What is required: Give the number of lines in the material below that contain the word "radio". No other content is needed.

═════ Records for this task ═════

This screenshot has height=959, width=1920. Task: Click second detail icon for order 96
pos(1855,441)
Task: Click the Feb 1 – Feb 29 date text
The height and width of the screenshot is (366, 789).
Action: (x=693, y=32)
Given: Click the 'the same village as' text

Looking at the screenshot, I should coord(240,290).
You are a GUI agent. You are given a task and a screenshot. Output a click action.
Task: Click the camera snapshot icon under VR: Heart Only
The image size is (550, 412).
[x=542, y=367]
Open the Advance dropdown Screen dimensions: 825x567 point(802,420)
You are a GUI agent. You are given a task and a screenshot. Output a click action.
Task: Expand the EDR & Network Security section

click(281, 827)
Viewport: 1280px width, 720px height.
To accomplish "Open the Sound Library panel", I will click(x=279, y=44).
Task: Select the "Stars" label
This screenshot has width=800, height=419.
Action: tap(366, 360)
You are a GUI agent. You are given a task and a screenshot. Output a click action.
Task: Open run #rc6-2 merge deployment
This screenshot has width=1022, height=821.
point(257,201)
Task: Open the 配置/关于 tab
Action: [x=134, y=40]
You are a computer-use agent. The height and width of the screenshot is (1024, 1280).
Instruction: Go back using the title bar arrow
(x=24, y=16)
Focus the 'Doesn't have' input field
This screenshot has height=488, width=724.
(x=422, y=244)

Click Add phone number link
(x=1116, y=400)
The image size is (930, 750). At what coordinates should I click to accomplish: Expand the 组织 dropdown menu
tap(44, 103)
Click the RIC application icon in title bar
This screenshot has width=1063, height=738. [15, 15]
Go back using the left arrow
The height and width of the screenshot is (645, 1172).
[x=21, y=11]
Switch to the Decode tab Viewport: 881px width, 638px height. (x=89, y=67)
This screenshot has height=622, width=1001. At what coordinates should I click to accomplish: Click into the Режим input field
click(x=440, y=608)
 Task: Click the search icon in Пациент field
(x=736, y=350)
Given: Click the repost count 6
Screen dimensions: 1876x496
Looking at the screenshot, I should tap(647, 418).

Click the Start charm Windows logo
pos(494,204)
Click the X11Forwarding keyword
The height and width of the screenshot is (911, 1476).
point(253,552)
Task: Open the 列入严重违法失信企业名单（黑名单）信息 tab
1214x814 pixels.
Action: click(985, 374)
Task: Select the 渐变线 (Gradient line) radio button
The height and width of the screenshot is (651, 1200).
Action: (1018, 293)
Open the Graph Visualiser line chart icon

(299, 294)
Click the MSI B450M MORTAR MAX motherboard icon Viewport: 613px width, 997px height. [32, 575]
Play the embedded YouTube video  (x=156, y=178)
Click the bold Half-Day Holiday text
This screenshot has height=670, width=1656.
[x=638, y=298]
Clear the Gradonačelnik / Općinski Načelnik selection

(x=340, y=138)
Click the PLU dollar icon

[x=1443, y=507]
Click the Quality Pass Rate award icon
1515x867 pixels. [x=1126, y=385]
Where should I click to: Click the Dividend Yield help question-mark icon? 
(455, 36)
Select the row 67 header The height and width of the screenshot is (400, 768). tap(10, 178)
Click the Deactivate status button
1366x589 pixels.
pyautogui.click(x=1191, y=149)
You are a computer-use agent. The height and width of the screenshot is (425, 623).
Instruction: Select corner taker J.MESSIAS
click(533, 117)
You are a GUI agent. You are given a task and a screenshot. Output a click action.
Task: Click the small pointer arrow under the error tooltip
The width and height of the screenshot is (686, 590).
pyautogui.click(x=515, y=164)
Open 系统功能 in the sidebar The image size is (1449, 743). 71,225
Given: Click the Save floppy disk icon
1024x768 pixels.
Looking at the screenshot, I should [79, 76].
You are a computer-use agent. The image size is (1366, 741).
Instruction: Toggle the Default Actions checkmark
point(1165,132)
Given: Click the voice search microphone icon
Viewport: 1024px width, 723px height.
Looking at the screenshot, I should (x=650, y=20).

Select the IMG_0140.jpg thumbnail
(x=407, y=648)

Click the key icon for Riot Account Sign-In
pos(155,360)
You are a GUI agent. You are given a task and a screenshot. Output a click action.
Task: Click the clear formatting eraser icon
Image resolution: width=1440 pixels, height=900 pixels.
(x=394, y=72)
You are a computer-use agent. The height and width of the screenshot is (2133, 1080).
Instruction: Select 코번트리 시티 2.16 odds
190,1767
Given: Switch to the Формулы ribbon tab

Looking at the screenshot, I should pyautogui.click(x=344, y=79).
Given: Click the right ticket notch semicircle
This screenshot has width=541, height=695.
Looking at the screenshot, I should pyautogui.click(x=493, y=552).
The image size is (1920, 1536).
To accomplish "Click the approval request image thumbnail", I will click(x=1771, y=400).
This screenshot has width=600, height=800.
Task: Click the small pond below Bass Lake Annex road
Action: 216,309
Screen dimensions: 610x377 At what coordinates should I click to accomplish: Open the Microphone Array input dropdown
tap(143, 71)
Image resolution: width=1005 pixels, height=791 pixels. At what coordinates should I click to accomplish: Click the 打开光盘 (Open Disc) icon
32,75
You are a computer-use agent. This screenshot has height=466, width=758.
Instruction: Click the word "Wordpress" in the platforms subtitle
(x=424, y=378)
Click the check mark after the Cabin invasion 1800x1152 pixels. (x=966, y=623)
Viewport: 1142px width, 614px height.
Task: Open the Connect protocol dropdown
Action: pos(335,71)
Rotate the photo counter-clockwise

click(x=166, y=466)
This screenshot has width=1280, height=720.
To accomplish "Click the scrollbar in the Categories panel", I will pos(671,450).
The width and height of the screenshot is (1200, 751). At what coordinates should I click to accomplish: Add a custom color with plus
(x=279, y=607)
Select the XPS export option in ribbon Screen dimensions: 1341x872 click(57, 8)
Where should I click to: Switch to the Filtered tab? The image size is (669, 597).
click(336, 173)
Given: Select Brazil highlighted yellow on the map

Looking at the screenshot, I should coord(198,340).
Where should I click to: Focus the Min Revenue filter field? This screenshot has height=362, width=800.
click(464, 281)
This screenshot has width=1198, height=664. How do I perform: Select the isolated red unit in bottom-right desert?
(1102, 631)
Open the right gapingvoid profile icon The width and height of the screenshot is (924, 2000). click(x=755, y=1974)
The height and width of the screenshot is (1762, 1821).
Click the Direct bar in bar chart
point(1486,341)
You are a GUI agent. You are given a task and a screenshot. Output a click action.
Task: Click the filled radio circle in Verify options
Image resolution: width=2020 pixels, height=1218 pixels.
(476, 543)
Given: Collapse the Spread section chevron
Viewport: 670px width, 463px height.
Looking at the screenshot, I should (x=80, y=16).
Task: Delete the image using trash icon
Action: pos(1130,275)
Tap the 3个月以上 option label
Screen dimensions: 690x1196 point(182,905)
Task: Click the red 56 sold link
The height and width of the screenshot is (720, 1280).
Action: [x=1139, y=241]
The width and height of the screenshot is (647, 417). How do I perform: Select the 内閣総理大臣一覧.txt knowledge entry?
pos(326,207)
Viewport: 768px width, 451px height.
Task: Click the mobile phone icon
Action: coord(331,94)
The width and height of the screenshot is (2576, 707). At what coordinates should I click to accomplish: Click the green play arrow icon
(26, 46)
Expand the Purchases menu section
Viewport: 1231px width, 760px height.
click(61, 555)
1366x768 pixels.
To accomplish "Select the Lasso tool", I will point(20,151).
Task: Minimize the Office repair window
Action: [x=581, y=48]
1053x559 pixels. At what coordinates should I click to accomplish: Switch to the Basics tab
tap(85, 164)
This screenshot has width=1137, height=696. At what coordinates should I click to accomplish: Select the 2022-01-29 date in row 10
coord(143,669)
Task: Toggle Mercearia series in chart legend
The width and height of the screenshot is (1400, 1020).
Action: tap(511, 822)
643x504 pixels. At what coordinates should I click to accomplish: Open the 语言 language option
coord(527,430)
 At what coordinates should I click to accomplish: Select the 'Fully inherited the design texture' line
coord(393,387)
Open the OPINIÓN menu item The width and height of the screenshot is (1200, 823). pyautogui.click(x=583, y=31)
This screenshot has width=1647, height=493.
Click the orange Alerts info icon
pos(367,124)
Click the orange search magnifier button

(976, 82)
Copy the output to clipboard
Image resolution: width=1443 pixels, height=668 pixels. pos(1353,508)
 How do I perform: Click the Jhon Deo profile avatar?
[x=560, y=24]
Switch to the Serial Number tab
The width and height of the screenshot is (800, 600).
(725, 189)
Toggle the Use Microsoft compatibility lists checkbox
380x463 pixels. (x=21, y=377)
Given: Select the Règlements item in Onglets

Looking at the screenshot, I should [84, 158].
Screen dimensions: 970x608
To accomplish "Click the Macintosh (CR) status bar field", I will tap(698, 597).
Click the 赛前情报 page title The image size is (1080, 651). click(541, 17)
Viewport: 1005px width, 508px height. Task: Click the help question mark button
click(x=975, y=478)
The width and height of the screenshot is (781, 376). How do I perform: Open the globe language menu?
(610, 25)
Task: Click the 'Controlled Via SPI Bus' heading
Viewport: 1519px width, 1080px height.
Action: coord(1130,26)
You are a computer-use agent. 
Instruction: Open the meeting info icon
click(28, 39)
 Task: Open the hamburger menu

═════

Problem solution: 2